> ASSIGNED TASK
Present the count of lines in the entries below that hold "dropdown", and present nothing else.

> SUPPLIED RECORDS
----

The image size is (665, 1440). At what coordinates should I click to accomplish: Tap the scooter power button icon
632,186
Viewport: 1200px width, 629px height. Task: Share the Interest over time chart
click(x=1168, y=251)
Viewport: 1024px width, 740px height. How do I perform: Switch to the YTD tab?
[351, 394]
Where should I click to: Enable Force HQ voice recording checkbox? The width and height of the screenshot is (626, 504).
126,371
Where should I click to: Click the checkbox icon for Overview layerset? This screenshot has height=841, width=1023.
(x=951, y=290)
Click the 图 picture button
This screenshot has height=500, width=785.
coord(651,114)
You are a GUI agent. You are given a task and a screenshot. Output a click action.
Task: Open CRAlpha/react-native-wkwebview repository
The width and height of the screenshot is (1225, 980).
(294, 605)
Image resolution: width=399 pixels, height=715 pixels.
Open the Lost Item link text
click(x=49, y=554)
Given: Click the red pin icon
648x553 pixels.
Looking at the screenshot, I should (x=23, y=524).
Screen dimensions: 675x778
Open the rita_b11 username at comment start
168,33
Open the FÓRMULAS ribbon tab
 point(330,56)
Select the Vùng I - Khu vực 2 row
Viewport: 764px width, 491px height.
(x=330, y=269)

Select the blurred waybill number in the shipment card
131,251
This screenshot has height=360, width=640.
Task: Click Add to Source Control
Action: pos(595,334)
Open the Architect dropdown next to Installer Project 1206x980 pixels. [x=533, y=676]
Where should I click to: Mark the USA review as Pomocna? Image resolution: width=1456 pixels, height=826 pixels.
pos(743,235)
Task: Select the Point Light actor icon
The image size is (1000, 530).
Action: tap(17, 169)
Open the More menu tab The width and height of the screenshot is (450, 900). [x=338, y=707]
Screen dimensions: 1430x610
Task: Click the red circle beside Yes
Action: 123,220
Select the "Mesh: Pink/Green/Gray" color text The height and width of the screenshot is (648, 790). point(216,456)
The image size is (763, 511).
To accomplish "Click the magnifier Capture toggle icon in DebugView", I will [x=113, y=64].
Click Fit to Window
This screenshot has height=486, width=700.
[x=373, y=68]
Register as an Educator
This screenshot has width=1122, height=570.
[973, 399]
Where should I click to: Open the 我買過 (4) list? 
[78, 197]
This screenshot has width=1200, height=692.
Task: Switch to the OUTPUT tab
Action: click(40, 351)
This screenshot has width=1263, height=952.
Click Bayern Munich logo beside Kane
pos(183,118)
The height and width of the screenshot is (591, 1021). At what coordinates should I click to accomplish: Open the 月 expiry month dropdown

----

> WRITTEN REPLY
2